Il 4 novembre sarà una manifestazione per la pace, ma sarà anche una manifestazione in cui non ci saranno ambiguità di sorta. 

Siamo contro tutte le guerre, siamo internazionalisti e quindi appoggiamo il diritto dei popoli oppressi e brutalizzati dal colonialismo, come i palestinesi, alla resistenza, siamo per l’uscita dell’Italia dalla Nato in quanto non abbiamo dubbi sul ruolo nefasto esercitato da questa organizzazione, che è nata e si è sviluppata, per garantire il dominio dell’imperialismo USA e occidentale sul resto del mondo.

Qualche anno fa, con il CALP decidemmo di bloccare alcune navi saudite che trasportavano armi in Yemen, dove, sulla popolazione, si stava scatenando l’inferno di una delle tante guerre dimenticate in questi anni. 

Raccoglievamo quindi un testimone che non era mai stato perduto, quello lasciato dai portuali genovesi che bloccavano le armi americane dirette in Vietnam, usate per tentare, senza riuscirci, di sconfiggere l’eroica resistenza antimperialista di quel popolo.

Oggi la guerra in Ucraina, condotta per procura occidentale, continua e la situazione a Gaza, con il genocidio dei palestinesi, fa risultare ancora meglio come alcune delle intuizioni che avevamo avuto anni prima si sono, purtroppo, avverate. 

Da molto tempo infatti segnalavamo aumento di traffici di armi nei porti, non era difficile capire per noi che le guerre non scoppiano da un giorno all’altro ma vengono preparate nel tempo. 

Nel 2021, con l’aiuto e la collaborazione attiva dei compagni portuali di Livorno e Napoli, boicottammo una nave israeliana che portava armi utili per la guerra che continua da decenni contro i Palestinesi. 

Allora scoppiò un caso diplomatico: il governo israeliano non poteva tollerare che, in Italia, un gruppo di lavoratori si frapponesse ai propri piani di dominio e sterminio. 

Allora provarono a spaventarci, senza risultati, e il 4 novembre raccoglieremo dunque l’appello dei nostri compagni dei sindacati palestinesi, a lottare e a opporci con tutta la nostra forza a questa guerra, boicottandola praticamente con i mezzi che abbiamo a disposizione.

La manifestazione del 4 novembre, per questi motivi è dunque una manifestazione nostra.
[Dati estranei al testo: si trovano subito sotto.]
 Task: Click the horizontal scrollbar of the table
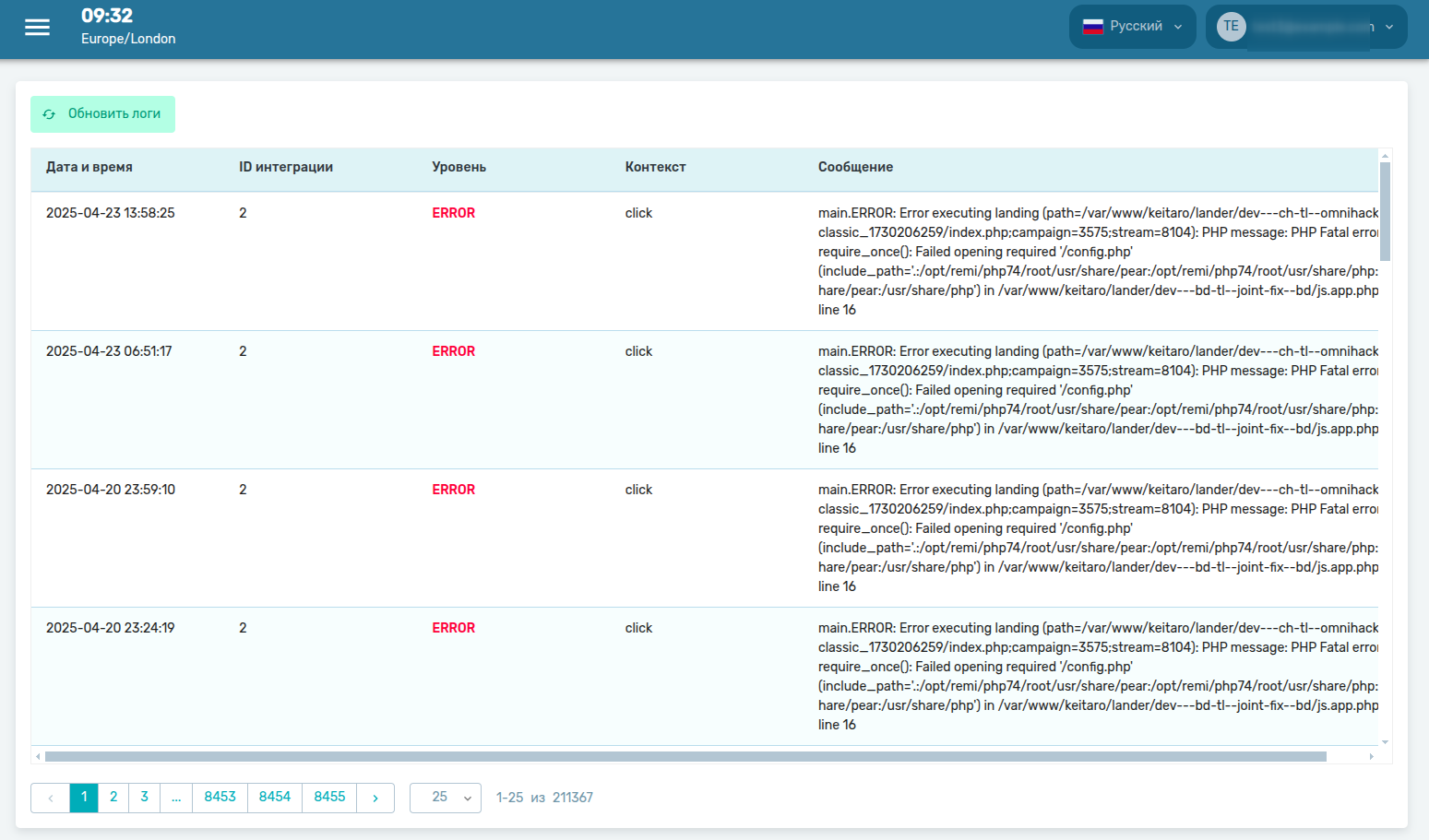click(685, 756)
A cui non possiamo mancare e che si inserisce in una campagna che si è aperta il 25 febbraio con la manifestazione contro la guerra in Ucraina di Genova, che è continuata con la giornata del 24 giugno a Roma contro le politiche del governo Meloni, con la manifestazione di Coltano di pochi giorni fa. 

E che si interseca con le straordinarie manifestazioni di solidarietà con la Palestina che si tengono a ritmo serrato e con numeri di partecipazione molto alti in Italia, in Europa e nel resto del mondo.
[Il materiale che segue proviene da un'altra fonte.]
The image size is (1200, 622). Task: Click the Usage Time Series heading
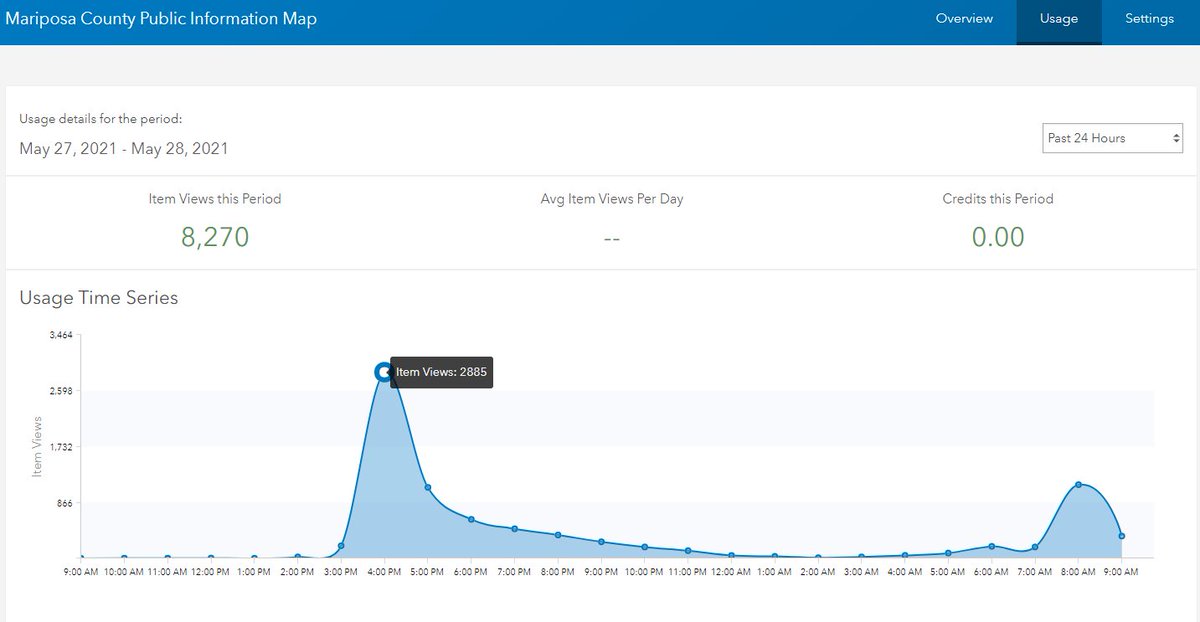tap(98, 298)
Manifestazioni che sono la rappresentazione di una rabbia verso un sistema che continua a cercare di imporre il proprio dominio nel mondo schiacciando le legittime aspirazioni di milioni di persone nel pianeta, che accompagna l’impegno alla guerra con i tagli ai servizi, alla sicurezza sociale, ai salari, alla sanità e alla scuola.

Per noi la guerra esterna e la guerra interna contro i lavoratori sono la stessa cosa. Manifestare il 4 novembre deve essere una priorità non slegata dalla lotta contro le nubi sempre più nere che si addensano sui lavoratori. 
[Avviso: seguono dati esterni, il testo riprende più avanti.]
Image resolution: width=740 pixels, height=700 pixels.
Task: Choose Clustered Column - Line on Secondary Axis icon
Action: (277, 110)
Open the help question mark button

Proprio in questi giorni, si precisa come il governo sia intenzionato a stringere ancora di più il cappio ai lavoratori portuali procedendo con una più estesa privatizzazione delle banchine. Cosa alla quale, come USB Porti ci opporremo duramente.

Unire le lotte e le mobilitazioni contro la guerra e l’imperialismo e contro l’attacco alle condizioni di vita. Lo si può fare se diversi settori si incontrano, comprendono che il loro problema è il problema di tutti e lottano insieme.

Come stiamo facendo cercando di unire le rivendicazioni contro la filiera bellica in Italia, dalla logistica nei porti, attraverso la lotta degli studenti contro l’invadenza del sistema militare nelle scuole e nelle università, fino ai lavoratori delle fabbriche di armi.